Chavignol: A New Hand on Historic Slopes
Aymeric Fleuriet takes over Cotat’s parcels with a focused, mineral 2024 debut
A measured transition
There is nothing theatrical about succession in Chavignol. When Pascal Cotat stepped away, the transfer of his 2.5 hectares—spread across Monts Damnés and La Grande Côte—passed quietly to Aymeric Fleuriet. No reinvention was required, and none has been attempted.
Fleuriet arrives with the expected credentials: trained within a Sancerre winegrowing family, grounded in the practical realities of the appellation, and fully aware of the expectations attached to these particular slopes. That matters here. These are not vineyards that tolerate approximation.
Sites that dictate terms
Monts Damnés and La Grande Côte sit among the most exacting terroirs in Sancerre. Their steep gradients impose manual work at every stage, from pruning to harvest. The soils—rich in Kimmeridgian marl—are unforgiving but precise, shaping wines with structure, tension, and a distinct mineral line.
In such places, the role of the grower is limited. Intervention is visible immediately; misjudgment even more so. The only viable approach is control without excess.
2024: a first reading
Fleuriet’s first vintage offers a clear indication of intent.

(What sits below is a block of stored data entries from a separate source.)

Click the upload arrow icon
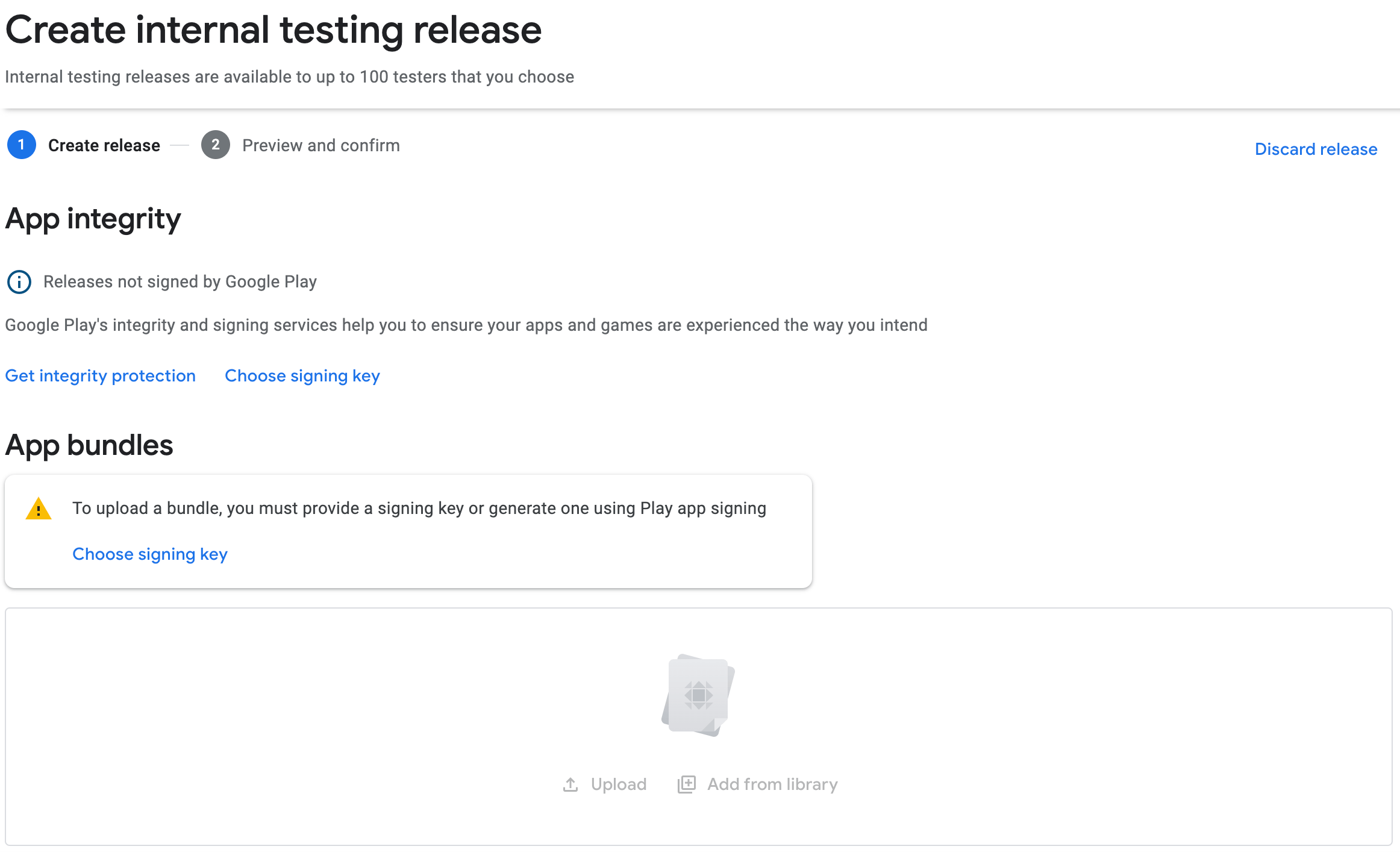This screenshot has width=1400, height=852. tap(570, 785)
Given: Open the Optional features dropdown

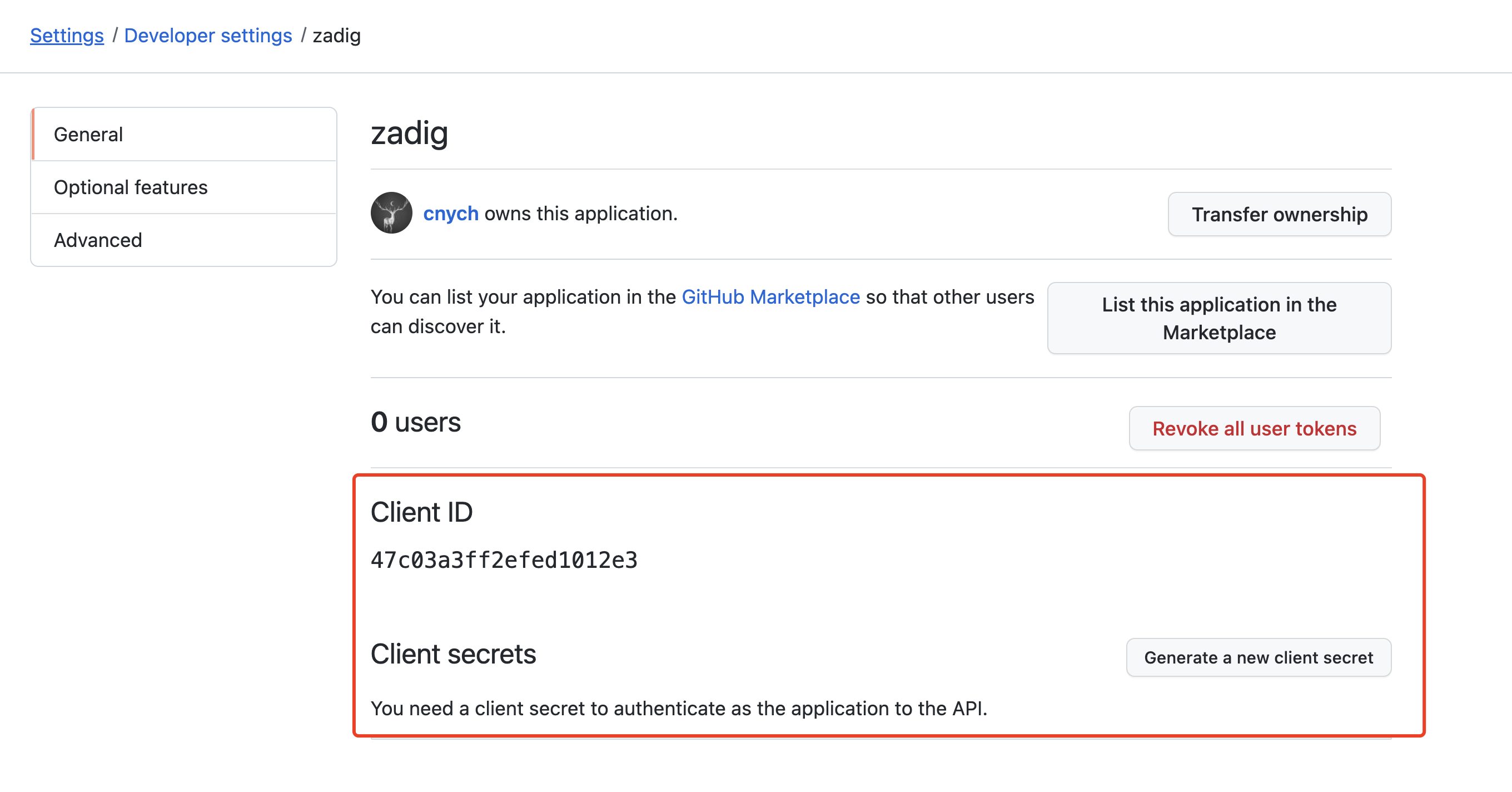Looking at the screenshot, I should tap(131, 187).

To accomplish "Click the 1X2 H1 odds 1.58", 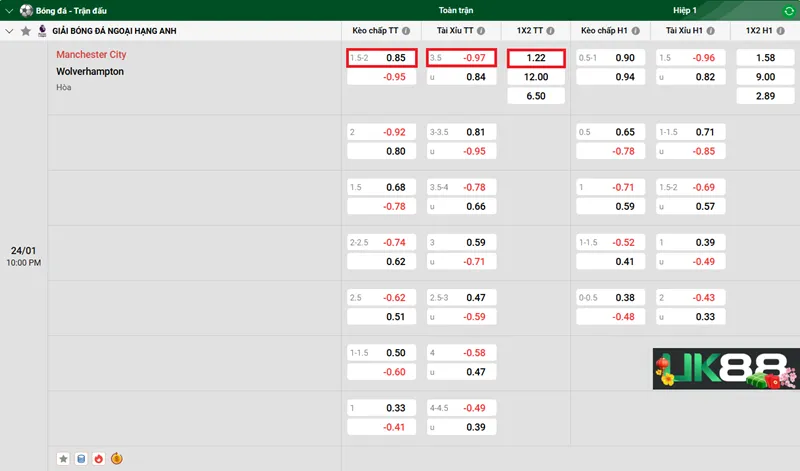I will click(x=764, y=58).
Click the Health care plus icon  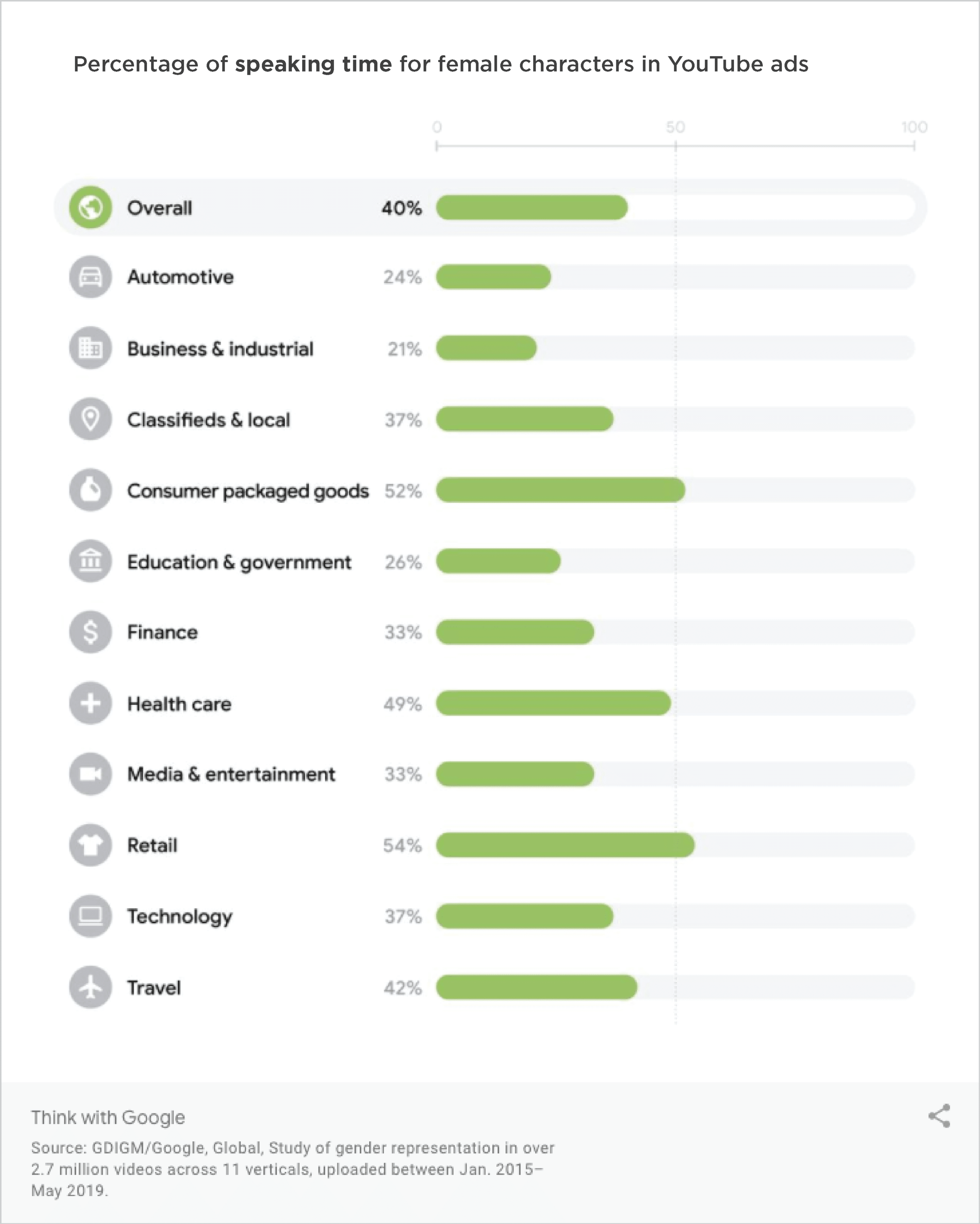pyautogui.click(x=90, y=704)
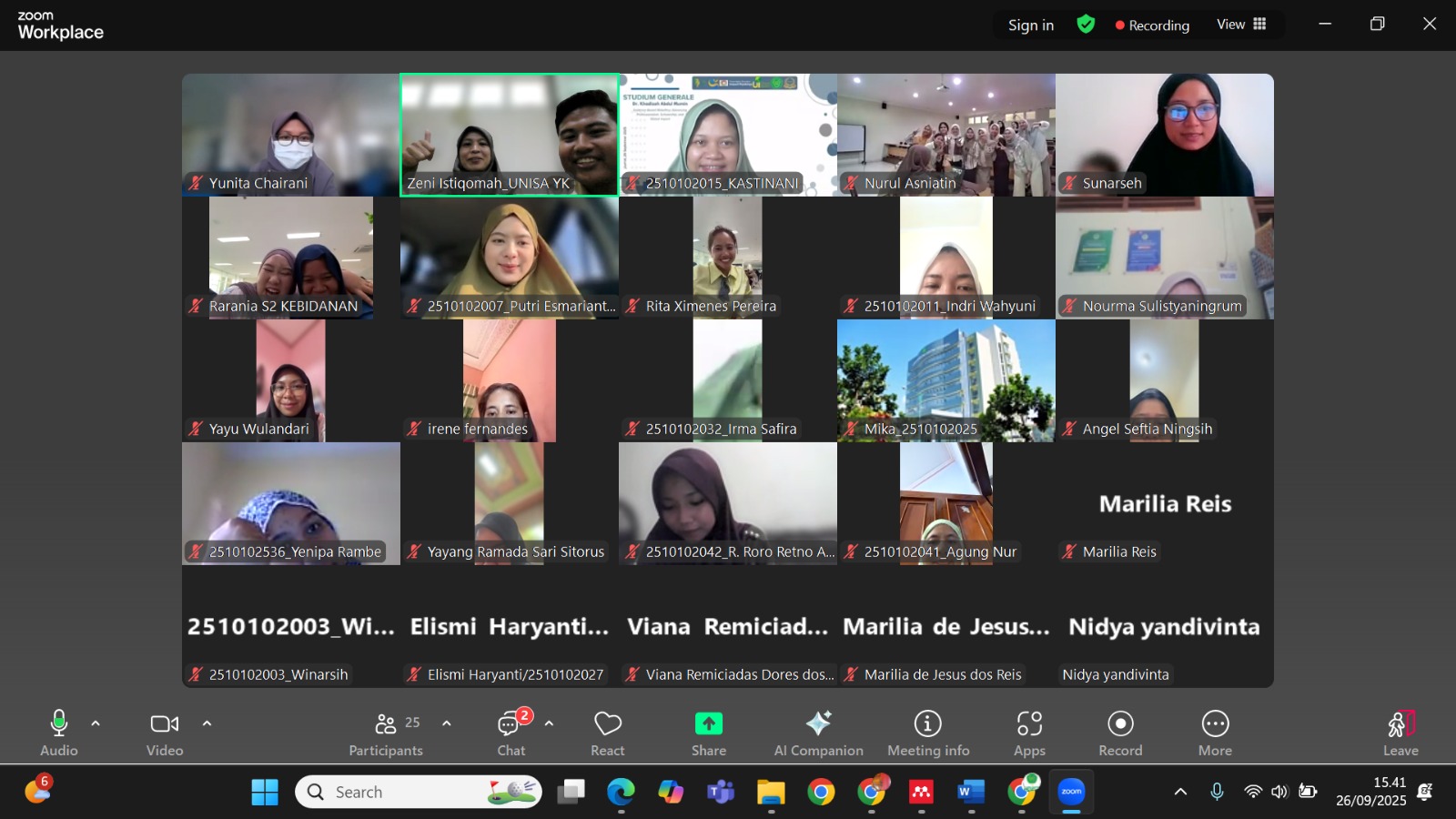The height and width of the screenshot is (819, 1456).
Task: Open the View layout menu
Action: (1241, 25)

The 2024 wines are not expansive or demonstrative. They are defined by structure, line, and restraint.
Monts Damnés shows its usual firmness: tight, mineral, and driven by acidity rather than fruit weight. The profile is direct, with no attempt to soften or broaden the wine beyond what the site delivers. It reads as a faithful rendering rather than an interpretation.
La Grande Côte is slightly more open but remains disciplined. The fruit sits in the background, supported by a saline edge and a controlled, steady length. There is no obvious cellar signature—no excess texture, no imposed richness.
Control, not expression
What stands out is not personality but control. Extraction is measured, élevage discreet, and the overall impression is one of balance maintained rather than style imposed.
This is a sensible approach for a first vintage in vineyards that already carry strong identities. Fleuriet has avoided the common error of trying to mark a clear stylistic break. Instead, he has chosen to read the sites carefully and respond accordingly.
A steady direction
One vintage is not enough to define a trajectory, but it can reveal priorities. Here, the emphasis is clearly on precision and consistency. There is no sign of drift toward weight or immediacy—temptations that often appear in transitional phases.
For now, the message is simple: the vineyards remain intact in character, and the new hand guiding them understands the limits within which he must work. In Chavignol, that is the only foundation that matters.